# Is clear nail polish the way to fix a loose stem?



## SUOrangeGuy (Feb 22, 2006)

I left my Sav Bruna outside on my balcony overnight and when I brought it in the stem had become slightly loose. I've heard that you can paint the tenon with a thin coating of clear nail polish in layers until its tight again.

Is this the way to go? I have double and triple checked and I see no damage to the pipe.


----------



## RGD (May 10, 2006)

I would just bring it inside and let it rest. The cool air most likely allowed the wood to contract slightly - it should tighten back up. I also had one of my pipes with a loose stem - I simply smoked it and it tightened up. Another method that I've read is to use a drill bit that is ever so slightly larger than the stem hole. Heat up the stem and drill bit with a heat gun - insert it into the stem and it will expand it. Haven't tried it - but I would go with the resting and/or smoke out of it and see what happens first.


Ron


----------



## SUOrangeGuy (Feb 22, 2006)

Its been a couple months now and it is much tighter than it was originally but still noticeably loose. I'll give smoking it a try because its not too bad and that may work.


----------



## Arizona (Jul 19, 2007)

Wrap a small bit of scotch tape around the bit where it inserts into the shank and this will give u just enough to snug it up.


----------



## pierredekat (Mar 7, 2007)

If you are feeling daring:

1) Heat up an electric stove burner to medium heat, about "4" on the dial.
2) Hold just the tenon over the edge of the burner -- rotating about 1/2-inch above it -- for about a minute.
3) Let the tenon cool for awhile.
4) Insert the tenon into its mortise and check its fit.
5) Reheat and resize if necessary.

If the tenon is now too tight, reheat and insert into mortise while tenon is still fairly warm. This should shrink it back down to the correct size.

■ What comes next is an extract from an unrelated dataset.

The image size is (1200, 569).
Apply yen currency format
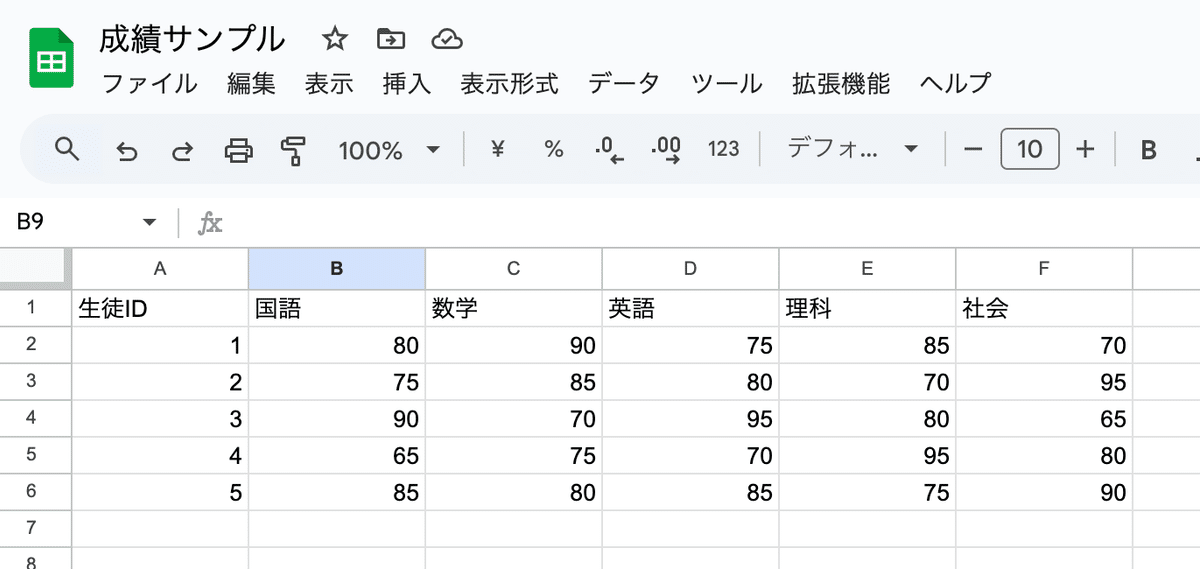(497, 150)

If the tenon is still too loose, poke a slightly oversized drill bit shank, nail, matchstick-whittled-round, etc., into the draft hole while the tenon is still warm, and let it cool that way.

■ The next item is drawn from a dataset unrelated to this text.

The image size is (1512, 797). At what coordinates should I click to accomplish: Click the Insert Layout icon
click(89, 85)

Most of the time, heating-the-tenon-and-refitting will do the trick. But basically, the tenon wants to go back to its original, as-cut size, so if the as-cut size is still the best fit, it will almost definitely work.

However, if the as-cut size is now too small, due to expansion of the mortise or whatever, the stem _may_ loosen back up again as the tenon tries to go back to its original, as-cut size.

If that is the case, _then_ you might want to consider adding material of some sort to achieve a snugger fit.


----------



## Dzrtrat (Oct 9, 2006)

I've heard you can use beeswax on the tenon to. I have a stem that is a bit loose but when I smoke it it tightens up. I personally would use the beeswax first before using fingernail polish but thats just me.


----------



## Bruce (Dec 31, 1999)

I have used beeswax in the past.
You may want to try just smoking it. The heat will expand the tenon/stem and tighten the junction


----------



## Mad Hatter (Apr 8, 2007)

I did that once and I didn't like the result. Yes, it was tight again, but when I take the stem out it is stuck and has to be broken loose, kinda like when you break a torqued bolt.

However, one thing I did stumble across recently in cleaning my pipes, if you take a fluffy pipecleaner soaked in rubbing alcohol and insert it into the drafthole and leave it over night, it causes the wood to swell a teeny-tiny bit and it doesn't really seem to go away after time. I don't know why. Maybe it has something to do with removing tar that has soaked into the wood and caused it to contract.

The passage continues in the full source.